Unofficial Pytorch Implementation "FixMatch: Simplifying Semi-Supervised Learning with Consistency and Confidence"
- pytorch (v2.0.1)
- torchvision (v0.15.2)
- PIL (v9.4.0)
- wandb (Optional)
- Augmentation Policy (
--augs
)- 0: no augmentation
- 1: weak augmentation
- 2: strong augmentation (based on RandAug)
- Check
config.py
file for details. (Default parameters are set for cifar10)
# Model Training
$ python main.py --mode 'train' --data 'cifar10' --num_X 4000 --augs 1 2 --nesterov --amp --include_x_in_u --save_path ./model-store/001
>>>...
>>>Tue Aug 8 00:17:33 2023: Iteration: [1046528/1048576], Ls: 0.1149, Lu: 0.1146, Mask: 0.9892, Accuracy(train/test): [1.0000/0.9554]

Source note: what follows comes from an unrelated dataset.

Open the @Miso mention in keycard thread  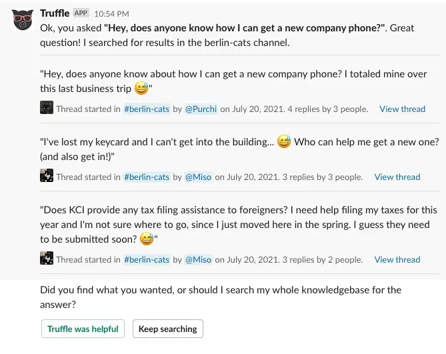click(x=198, y=177)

>>>Tue Aug 8 00:31:01 2023: Iteration: [1047552/1048576], Ls: 0.1145, Lu: 0.1142, Mask: 0.9897, Accuracy(train/test): [0.9999/0.9556]

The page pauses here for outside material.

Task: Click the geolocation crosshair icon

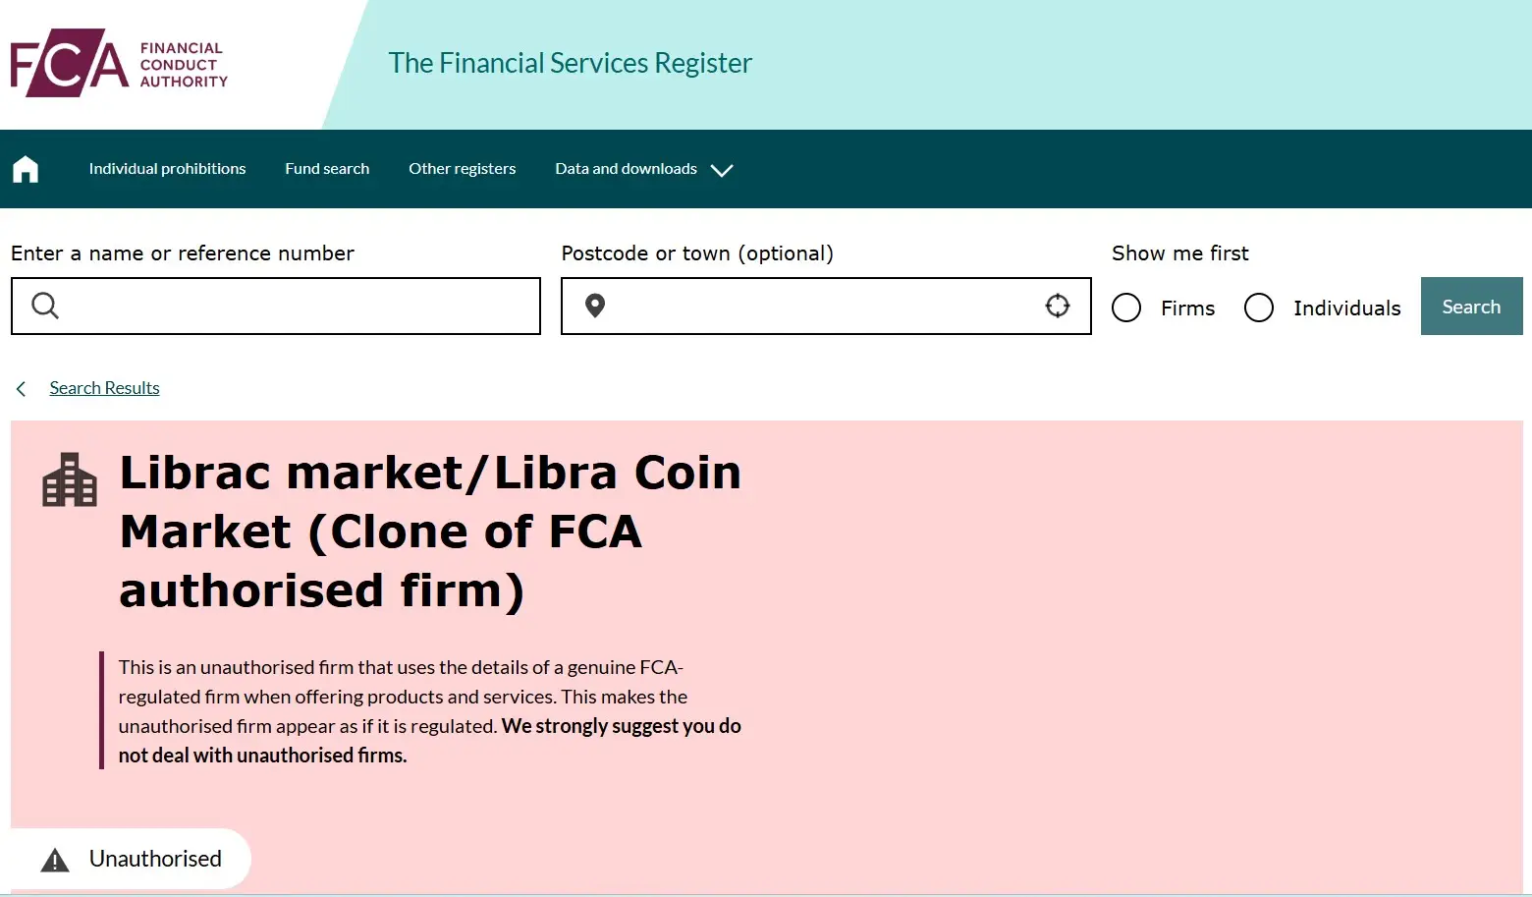Action: pyautogui.click(x=1058, y=306)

>>>Tue Aug 8 00:44:49 2023: Iteration: [1048576/1048576], Ls: 0.1153, Lu: 0.1149, Mask: 0.9897, Accuracy(train/test): [0.9999/0.9556]
# Model Evaluation
$ python main.py --mode 'eval' --load_path ./model-store/001/ckpt.pth
>>>...
>>>Model Performance: 0.9556
Num Labaled Data | Top 1 Acc |
---|---|
4000 | 0.9556 |
250 | 0.9473 |
40 | 0.9352 |
Model weights (and training logs) of the above performance are on the release page.